The techniques described in this disclosure may be implemented, at least in part, in hardware, software, firmware or any combination thereof. For example, various aspects of the described techniques may be implemented within one or more programmable processors, including one or more microprocessors, digital signal processors (DSPs), application specific integrated circuits (ASICs), field programmable gate arrays (FPGAs), or any other equivalent integrated or discrete logic circuitry, as well as any combinations of such components. The term “processor” or “processing circuitry” may generally refer to any of the foregoing logic circuitry, alone or in combination with other logic circuitry, or any other equivalent circuitry. A control unit comprising hardware may also perform one or more of the techniques of this disclosure.

Such hardware, software, and firmware may be implemented within the same device or within separate devices to support the various operations and functions described in this disclosure. In addition, any of the described units, modules or components may be implemented together or separately as discrete but interoperable logic devices. Depiction of different features as modules or units is intended to highlight different functional aspects and does not necessarily imply that such modules or units must be realized by separate hardware or software components. Rather, functionality associated with one or more modules or units may be performed by separate hardware or software components or integrated within common or separate hardware or software components.

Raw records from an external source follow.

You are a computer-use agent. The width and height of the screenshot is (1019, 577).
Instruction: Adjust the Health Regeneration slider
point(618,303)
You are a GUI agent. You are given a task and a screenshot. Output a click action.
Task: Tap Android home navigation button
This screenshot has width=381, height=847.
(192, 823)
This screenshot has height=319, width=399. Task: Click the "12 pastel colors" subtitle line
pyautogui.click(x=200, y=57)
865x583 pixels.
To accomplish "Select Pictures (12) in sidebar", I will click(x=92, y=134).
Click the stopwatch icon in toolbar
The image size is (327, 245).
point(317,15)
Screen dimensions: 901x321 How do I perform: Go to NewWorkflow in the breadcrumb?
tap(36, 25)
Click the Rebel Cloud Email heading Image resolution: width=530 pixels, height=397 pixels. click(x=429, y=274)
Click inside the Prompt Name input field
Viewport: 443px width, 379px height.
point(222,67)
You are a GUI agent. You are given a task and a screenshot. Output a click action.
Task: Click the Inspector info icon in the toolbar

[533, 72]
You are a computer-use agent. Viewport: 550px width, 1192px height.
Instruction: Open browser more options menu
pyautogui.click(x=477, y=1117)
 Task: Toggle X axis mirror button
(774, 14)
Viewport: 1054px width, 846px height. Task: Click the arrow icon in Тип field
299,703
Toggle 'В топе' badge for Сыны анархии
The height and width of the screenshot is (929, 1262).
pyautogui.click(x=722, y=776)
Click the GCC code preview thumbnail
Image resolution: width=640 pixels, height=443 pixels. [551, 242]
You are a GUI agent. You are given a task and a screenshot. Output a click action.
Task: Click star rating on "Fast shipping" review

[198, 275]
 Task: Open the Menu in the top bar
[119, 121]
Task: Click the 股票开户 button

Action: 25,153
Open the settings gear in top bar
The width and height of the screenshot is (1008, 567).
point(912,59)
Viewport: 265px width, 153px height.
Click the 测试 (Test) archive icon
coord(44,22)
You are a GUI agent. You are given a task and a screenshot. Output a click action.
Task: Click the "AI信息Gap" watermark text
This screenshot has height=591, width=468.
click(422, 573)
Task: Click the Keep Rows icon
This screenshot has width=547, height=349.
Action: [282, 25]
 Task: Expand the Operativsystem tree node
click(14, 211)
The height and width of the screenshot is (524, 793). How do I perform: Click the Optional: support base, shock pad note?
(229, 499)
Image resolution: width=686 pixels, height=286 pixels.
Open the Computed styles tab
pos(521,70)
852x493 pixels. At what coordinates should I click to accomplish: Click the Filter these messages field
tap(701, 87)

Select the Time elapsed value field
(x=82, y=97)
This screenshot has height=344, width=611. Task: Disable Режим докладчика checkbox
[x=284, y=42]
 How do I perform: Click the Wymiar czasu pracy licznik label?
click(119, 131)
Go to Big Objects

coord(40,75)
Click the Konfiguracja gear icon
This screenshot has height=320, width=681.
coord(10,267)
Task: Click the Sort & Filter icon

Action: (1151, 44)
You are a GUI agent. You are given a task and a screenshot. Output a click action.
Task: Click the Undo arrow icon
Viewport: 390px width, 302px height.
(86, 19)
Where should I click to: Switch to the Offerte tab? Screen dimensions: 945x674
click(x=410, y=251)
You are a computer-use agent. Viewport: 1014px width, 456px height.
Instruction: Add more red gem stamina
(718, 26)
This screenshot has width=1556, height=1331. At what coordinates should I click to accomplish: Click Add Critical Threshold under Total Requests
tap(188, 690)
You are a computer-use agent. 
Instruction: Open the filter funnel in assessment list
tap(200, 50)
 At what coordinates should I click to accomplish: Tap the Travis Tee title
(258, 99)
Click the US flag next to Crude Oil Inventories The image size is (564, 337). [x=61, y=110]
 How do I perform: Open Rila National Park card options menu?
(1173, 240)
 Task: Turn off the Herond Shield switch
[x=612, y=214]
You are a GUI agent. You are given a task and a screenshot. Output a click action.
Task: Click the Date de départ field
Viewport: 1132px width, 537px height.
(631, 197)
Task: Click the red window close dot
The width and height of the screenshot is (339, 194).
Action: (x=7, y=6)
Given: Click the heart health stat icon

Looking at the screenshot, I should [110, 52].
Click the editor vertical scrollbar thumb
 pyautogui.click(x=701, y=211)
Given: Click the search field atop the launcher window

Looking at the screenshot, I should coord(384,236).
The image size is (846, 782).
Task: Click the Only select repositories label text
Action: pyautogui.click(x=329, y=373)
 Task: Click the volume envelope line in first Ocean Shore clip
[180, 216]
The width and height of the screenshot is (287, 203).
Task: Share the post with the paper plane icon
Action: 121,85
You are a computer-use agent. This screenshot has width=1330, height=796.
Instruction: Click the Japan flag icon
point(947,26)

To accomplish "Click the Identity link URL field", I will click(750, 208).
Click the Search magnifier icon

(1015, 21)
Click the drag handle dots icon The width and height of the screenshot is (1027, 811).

The techniques described in this disclosure may also be embodied or encoded in a computer-readable medium, such as a computer-readable storage medium, containing instructions. Instructions embedded or encoded in a computer-readable medium may cause a programmable processor, or other processor, to perform the method, e.g., when the instructions are executed. Computer-readable media may include non-transitory computer-readable storage media and transient communication media. Computer readable storage media, which is tangible and non-transitory, may include random access memory (RAM), read only memory (ROM), programmable read only memory (PROM), erasable programmable read only memory (EPROM), electronically erasable programmable read only memory (EEPROM), flash memory, a hard disk, a CD-ROM, a floppy disk, a cassette, magnetic media, optical media, or other computer-readable storage media. The term “computer-readable storage media” refers to physical storage media, and not signals, carrier waves, or other transient media.